Records
________________________________________

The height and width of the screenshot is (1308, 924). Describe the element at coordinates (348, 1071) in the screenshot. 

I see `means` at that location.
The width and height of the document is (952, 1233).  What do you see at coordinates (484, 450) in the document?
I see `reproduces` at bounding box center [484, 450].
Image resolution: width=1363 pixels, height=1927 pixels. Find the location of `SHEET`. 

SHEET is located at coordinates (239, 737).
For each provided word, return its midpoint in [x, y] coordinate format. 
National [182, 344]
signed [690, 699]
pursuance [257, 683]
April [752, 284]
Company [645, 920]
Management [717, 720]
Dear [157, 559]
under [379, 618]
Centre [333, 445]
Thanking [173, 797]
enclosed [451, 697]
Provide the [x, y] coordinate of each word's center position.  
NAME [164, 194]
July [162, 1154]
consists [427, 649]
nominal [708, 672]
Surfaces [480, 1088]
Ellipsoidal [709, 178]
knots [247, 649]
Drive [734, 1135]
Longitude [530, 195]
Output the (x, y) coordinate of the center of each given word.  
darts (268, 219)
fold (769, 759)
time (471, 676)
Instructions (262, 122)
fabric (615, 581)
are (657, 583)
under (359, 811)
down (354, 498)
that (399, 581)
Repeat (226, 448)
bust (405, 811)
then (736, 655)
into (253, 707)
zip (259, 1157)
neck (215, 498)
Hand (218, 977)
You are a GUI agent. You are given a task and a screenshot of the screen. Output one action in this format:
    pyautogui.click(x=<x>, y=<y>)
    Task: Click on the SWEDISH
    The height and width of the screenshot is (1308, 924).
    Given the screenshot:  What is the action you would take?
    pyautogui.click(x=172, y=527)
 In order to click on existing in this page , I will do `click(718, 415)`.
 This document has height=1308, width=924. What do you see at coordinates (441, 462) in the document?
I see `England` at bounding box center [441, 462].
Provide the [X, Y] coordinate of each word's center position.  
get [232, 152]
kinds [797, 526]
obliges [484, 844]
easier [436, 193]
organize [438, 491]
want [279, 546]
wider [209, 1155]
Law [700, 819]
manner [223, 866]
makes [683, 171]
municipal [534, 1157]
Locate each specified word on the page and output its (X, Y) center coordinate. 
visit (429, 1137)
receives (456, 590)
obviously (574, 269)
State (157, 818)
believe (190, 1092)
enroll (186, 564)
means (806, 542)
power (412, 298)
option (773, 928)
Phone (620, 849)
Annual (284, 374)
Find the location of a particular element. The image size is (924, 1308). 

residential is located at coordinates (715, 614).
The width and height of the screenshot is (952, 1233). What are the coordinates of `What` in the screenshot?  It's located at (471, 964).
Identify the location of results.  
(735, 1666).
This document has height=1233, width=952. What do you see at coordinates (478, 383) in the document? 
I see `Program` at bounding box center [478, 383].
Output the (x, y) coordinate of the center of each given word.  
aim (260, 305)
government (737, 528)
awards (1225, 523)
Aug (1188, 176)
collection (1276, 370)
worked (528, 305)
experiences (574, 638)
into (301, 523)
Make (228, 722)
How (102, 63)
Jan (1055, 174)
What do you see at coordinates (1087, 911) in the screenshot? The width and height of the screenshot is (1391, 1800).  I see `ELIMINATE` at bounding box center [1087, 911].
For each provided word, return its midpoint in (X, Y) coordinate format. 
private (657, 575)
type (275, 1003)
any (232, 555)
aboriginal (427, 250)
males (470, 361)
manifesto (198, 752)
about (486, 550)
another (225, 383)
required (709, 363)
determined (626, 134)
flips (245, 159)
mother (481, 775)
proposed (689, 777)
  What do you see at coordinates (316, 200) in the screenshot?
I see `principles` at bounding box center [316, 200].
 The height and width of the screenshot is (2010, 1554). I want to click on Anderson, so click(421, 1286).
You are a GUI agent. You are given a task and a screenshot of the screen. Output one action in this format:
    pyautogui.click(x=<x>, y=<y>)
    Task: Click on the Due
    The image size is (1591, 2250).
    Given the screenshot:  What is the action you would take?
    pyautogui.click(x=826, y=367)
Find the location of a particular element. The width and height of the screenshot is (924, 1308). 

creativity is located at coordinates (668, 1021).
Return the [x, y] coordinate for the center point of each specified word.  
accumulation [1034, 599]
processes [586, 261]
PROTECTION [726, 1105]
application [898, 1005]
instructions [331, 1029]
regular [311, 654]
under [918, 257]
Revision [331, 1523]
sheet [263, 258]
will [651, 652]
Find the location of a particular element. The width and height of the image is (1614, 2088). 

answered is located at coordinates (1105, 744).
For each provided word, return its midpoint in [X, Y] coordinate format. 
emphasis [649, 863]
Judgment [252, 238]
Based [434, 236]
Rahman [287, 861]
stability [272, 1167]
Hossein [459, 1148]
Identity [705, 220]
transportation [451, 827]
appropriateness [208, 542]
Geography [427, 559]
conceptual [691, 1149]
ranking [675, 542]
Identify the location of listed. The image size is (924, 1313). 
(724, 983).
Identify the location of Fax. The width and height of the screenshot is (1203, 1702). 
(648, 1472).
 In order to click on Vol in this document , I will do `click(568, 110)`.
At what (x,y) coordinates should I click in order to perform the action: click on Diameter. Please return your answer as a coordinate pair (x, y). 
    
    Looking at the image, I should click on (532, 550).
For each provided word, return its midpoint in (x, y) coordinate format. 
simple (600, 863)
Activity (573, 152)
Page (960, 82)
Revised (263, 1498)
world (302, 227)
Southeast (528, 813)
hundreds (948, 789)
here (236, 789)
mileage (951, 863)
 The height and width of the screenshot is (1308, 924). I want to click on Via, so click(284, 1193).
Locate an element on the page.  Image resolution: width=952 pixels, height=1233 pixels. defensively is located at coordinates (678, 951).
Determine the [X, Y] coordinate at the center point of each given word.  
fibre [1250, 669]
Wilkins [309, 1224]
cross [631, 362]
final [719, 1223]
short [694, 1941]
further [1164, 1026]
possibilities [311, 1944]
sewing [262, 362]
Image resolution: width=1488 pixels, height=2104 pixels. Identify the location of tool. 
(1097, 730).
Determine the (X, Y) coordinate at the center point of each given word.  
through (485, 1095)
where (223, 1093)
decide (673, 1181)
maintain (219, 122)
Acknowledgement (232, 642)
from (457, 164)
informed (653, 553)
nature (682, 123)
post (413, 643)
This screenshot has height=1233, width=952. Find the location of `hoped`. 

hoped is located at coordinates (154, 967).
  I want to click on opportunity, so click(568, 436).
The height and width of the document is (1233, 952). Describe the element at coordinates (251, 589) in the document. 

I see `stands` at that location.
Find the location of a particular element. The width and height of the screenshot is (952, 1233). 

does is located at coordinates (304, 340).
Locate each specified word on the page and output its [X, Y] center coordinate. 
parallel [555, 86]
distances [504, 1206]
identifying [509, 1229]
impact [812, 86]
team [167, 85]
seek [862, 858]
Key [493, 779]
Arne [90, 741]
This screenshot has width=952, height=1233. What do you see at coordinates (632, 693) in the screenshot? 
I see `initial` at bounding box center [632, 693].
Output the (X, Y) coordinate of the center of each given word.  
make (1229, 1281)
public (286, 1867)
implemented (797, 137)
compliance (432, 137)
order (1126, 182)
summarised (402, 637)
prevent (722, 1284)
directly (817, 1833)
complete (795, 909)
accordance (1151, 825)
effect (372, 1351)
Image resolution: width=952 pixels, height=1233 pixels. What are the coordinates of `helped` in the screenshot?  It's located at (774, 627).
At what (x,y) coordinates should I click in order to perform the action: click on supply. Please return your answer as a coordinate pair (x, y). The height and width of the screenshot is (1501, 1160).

________________________________________

## WHAT YOU WILL DO
Rewrite the listing above, switching every "midpoint" to "center point" and keeping everything else the same.

## EXERCISE RESPONSE
The height and width of the screenshot is (1308, 924). Describe the element at coordinates (348, 1071) in the screenshot. 

I see `means` at that location.
The width and height of the document is (952, 1233).  What do you see at coordinates (484, 450) in the document?
I see `reproduces` at bounding box center [484, 450].
Image resolution: width=1363 pixels, height=1927 pixels. Find the location of `SHEET`. 

SHEET is located at coordinates (239, 737).
For each provided word, return its center point in [x, y] coordinate format. 
National [182, 344]
signed [690, 699]
pursuance [257, 683]
April [752, 284]
Company [645, 920]
Management [717, 720]
Dear [157, 559]
under [379, 618]
Centre [333, 445]
Thanking [173, 797]
enclosed [451, 697]
Provide the [x, y] coordinate of each word's center position.  
NAME [164, 194]
July [162, 1154]
consists [427, 649]
nominal [708, 672]
Surfaces [480, 1088]
Ellipsoidal [709, 178]
knots [247, 649]
Drive [734, 1135]
Longitude [530, 195]
Output the (x, y) coordinate of the center of each given word.  
darts (268, 219)
fold (769, 759)
time (471, 676)
Instructions (262, 122)
fabric (615, 581)
are (657, 583)
under (359, 811)
down (354, 498)
that (399, 581)
Repeat (226, 448)
bust (405, 811)
then (736, 655)
into (253, 707)
zip (259, 1157)
neck (215, 498)
Hand (218, 977)
You are a GUI agent. You are given a task and a screenshot of the screen. Output one action in this format:
    pyautogui.click(x=<x>, y=<y>)
    Task: Click on the SWEDISH
    The height and width of the screenshot is (1308, 924).
    Given the screenshot:  What is the action you would take?
    pyautogui.click(x=172, y=527)
 In order to click on existing in this page , I will do `click(718, 415)`.
 This document has height=1308, width=924. What do you see at coordinates (441, 462) in the document?
I see `England` at bounding box center [441, 462].
Provide the [X, Y] coordinate of each word's center position.  
get [232, 152]
kinds [797, 526]
obliges [484, 844]
easier [436, 193]
organize [438, 491]
want [279, 546]
wider [209, 1155]
Law [700, 819]
manner [223, 866]
makes [683, 171]
municipal [534, 1157]
Locate each specified word on the page and output its (X, Y) center coordinate. 
visit (429, 1137)
receives (456, 590)
obviously (574, 269)
State (157, 818)
believe (190, 1092)
enroll (186, 564)
means (806, 542)
power (412, 298)
option (773, 928)
Phone (620, 849)
Annual (284, 374)
Find the location of a particular element. The image size is (924, 1308). 

residential is located at coordinates (715, 614).
The width and height of the screenshot is (952, 1233). What are the coordinates of `What` in the screenshot?  It's located at (471, 964).
Identify the location of results.  
(735, 1666).
This document has height=1233, width=952. What do you see at coordinates (478, 383) in the document? 
I see `Program` at bounding box center [478, 383].
Output the (x, y) coordinate of the center of each given word.  
aim (260, 305)
government (737, 528)
awards (1225, 523)
Aug (1188, 176)
collection (1276, 370)
worked (528, 305)
experiences (574, 638)
into (301, 523)
Make (228, 722)
How (102, 63)
Jan (1055, 174)
What do you see at coordinates (1087, 911) in the screenshot? The width and height of the screenshot is (1391, 1800).  I see `ELIMINATE` at bounding box center [1087, 911].
For each provided word, return its center point in (X, Y) coordinate format. 
private (657, 575)
type (275, 1003)
any (232, 555)
aboriginal (427, 250)
males (470, 361)
manifesto (198, 752)
about (486, 550)
another (225, 383)
required (709, 363)
determined (626, 134)
flips (245, 159)
mother (481, 775)
proposed (689, 777)
  What do you see at coordinates (316, 200) in the screenshot?
I see `principles` at bounding box center [316, 200].
 The height and width of the screenshot is (2010, 1554). I want to click on Anderson, so click(421, 1286).
You are a GUI agent. You are given a task and a screenshot of the screen. Output one action in this format:
    pyautogui.click(x=<x>, y=<y>)
    Task: Click on the Due
    The image size is (1591, 2250).
    Given the screenshot:  What is the action you would take?
    pyautogui.click(x=826, y=367)
Find the location of a particular element. The width and height of the screenshot is (924, 1308). 

creativity is located at coordinates (668, 1021).
Return the [x, y] coordinate for the center point of each specified word.  
accumulation [1034, 599]
processes [586, 261]
PROTECTION [726, 1105]
application [898, 1005]
instructions [331, 1029]
regular [311, 654]
under [918, 257]
Revision [331, 1523]
sheet [263, 258]
will [651, 652]
Find the location of a particular element. The width and height of the image is (1614, 2088). 

answered is located at coordinates (1105, 744).
For each provided word, return its center point in [X, Y] coordinate format. 
emphasis [649, 863]
Judgment [252, 238]
Based [434, 236]
Rahman [287, 861]
stability [272, 1167]
Hossein [459, 1148]
Identity [705, 220]
transportation [451, 827]
appropriateness [208, 542]
Geography [427, 559]
conceptual [691, 1149]
ranking [675, 542]
Identify the location of listed. The image size is (924, 1313). 
(724, 983).
Identify the location of Fax. The width and height of the screenshot is (1203, 1702). 
(648, 1472).
 In order to click on Vol in this document , I will do `click(568, 110)`.
At what (x,y) coordinates should I click in order to perform the action: click on Diameter. Please return your answer as a coordinate pair (x, y). 
    
    Looking at the image, I should click on (532, 550).
For each provided word, return its center point in (x, y) coordinate format. 
simple (600, 863)
Activity (573, 152)
Page (960, 82)
Revised (263, 1498)
world (302, 227)
Southeast (528, 813)
hundreds (948, 789)
here (236, 789)
mileage (951, 863)
 The height and width of the screenshot is (1308, 924). I want to click on Via, so click(284, 1193).
Locate an element on the page.  Image resolution: width=952 pixels, height=1233 pixels. defensively is located at coordinates (678, 951).
Determine the [X, Y] coordinate at the center point of each given word.  
fibre [1250, 669]
Wilkins [309, 1224]
cross [631, 362]
final [719, 1223]
short [694, 1941]
further [1164, 1026]
possibilities [311, 1944]
sewing [262, 362]
Image resolution: width=1488 pixels, height=2104 pixels. Identify the location of tool. 
(1097, 730).
Determine the (X, Y) coordinate at the center point of each given word.  
through (485, 1095)
where (223, 1093)
decide (673, 1181)
maintain (219, 122)
Acknowledgement (232, 642)
from (457, 164)
informed (653, 553)
nature (682, 123)
post (413, 643)
This screenshot has height=1233, width=952. Find the location of `hoped`. 

hoped is located at coordinates (154, 967).
  I want to click on opportunity, so click(568, 436).
The height and width of the document is (1233, 952). Describe the element at coordinates (251, 589) in the document. 

I see `stands` at that location.
Find the location of a particular element. The width and height of the screenshot is (952, 1233). 

does is located at coordinates (304, 340).
Locate each specified word on the page and output its [X, Y] center coordinate. 
parallel [555, 86]
distances [504, 1206]
identifying [509, 1229]
impact [812, 86]
team [167, 85]
seek [862, 858]
Key [493, 779]
Arne [90, 741]
This screenshot has width=952, height=1233. What do you see at coordinates (632, 693) in the screenshot? 
I see `initial` at bounding box center [632, 693].
Output the (X, Y) coordinate of the center of each given word.  
make (1229, 1281)
public (286, 1867)
implemented (797, 137)
compliance (432, 137)
order (1126, 182)
summarised (402, 637)
prevent (722, 1284)
directly (817, 1833)
complete (795, 909)
accordance (1151, 825)
effect (372, 1351)
Image resolution: width=952 pixels, height=1233 pixels. What are the coordinates of `helped` in the screenshot?  It's located at (774, 627).
At what (x,y) coordinates should I click in order to perform the action: click on supply. Please return your answer as a coordinate pair (x, y). The height and width of the screenshot is (1501, 1160).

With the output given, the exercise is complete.